MATERIAL SUPPLIED Block Start

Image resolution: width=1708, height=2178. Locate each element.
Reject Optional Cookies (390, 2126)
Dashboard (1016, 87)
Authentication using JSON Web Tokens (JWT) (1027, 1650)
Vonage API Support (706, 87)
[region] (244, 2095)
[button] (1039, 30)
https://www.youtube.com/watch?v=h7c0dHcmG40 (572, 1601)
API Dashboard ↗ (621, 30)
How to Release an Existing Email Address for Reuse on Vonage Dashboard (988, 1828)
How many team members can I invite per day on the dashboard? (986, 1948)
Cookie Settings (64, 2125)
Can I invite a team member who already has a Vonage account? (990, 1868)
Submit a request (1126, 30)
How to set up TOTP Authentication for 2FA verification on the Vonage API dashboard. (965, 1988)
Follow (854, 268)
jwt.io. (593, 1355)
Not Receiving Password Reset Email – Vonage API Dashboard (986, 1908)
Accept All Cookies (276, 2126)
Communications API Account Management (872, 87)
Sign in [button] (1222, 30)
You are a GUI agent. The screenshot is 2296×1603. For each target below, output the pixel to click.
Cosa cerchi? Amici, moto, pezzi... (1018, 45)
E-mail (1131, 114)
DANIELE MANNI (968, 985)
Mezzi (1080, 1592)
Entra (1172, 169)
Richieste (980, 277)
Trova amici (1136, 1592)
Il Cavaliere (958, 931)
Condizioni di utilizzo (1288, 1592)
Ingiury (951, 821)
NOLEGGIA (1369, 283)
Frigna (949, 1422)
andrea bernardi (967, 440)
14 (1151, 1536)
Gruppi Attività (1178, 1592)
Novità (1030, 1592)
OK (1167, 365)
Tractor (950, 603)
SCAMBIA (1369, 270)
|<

MATERIAL SUPPLIED Block End

DIRECTIONS FOR THIS TASK. Reproduce the material in full, with no word added or dropped.

YOUR SOLUTION.
Image resolution: width=1708, height=2178. Locate each element.
Reject Optional Cookies (390, 2126)
Dashboard (1016, 87)
Authentication using JSON Web Tokens (JWT) (1027, 1650)
Vonage API Support (706, 87)
[region] (244, 2095)
[button] (1039, 30)
https://www.youtube.com/watch?v=h7c0dHcmG40 (572, 1601)
API Dashboard ↗ (621, 30)
How to Release an Existing Email Address for Reuse on Vonage Dashboard (988, 1828)
How many team members can I invite per day on the dashboard? (986, 1948)
Cookie Settings (64, 2125)
Can I invite a team member who already has a Vonage account? (990, 1868)
Submit a request (1126, 30)
How to set up TOTP Authentication for 2FA verification on the Vonage API dashboard. (965, 1988)
Follow (854, 268)
jwt.io. (593, 1355)
Not Receiving Password Reset Email – Vonage API Dashboard (986, 1908)
Accept All Cookies (276, 2126)
Communications API Account Management (872, 87)
Sign in [button] (1222, 30)
You are a GUI agent. The screenshot is 2296×1603. For each target below, output the pixel to click.
Cosa cerchi? Amici, moto, pezzi... (1018, 45)
E-mail (1131, 114)
DANIELE MANNI (968, 985)
Mezzi (1080, 1592)
Entra (1172, 169)
Richieste (980, 277)
Trova amici (1136, 1592)
Il Cavaliere (958, 931)
Condizioni di utilizzo (1288, 1592)
Ingiury (951, 821)
NOLEGGIA (1369, 283)
Frigna (949, 1422)
andrea bernardi (967, 440)
14 (1151, 1536)
Gruppi Attività (1178, 1592)
Novità (1030, 1592)
OK (1167, 365)
Tractor (950, 603)
SCAMBIA (1369, 270)
|<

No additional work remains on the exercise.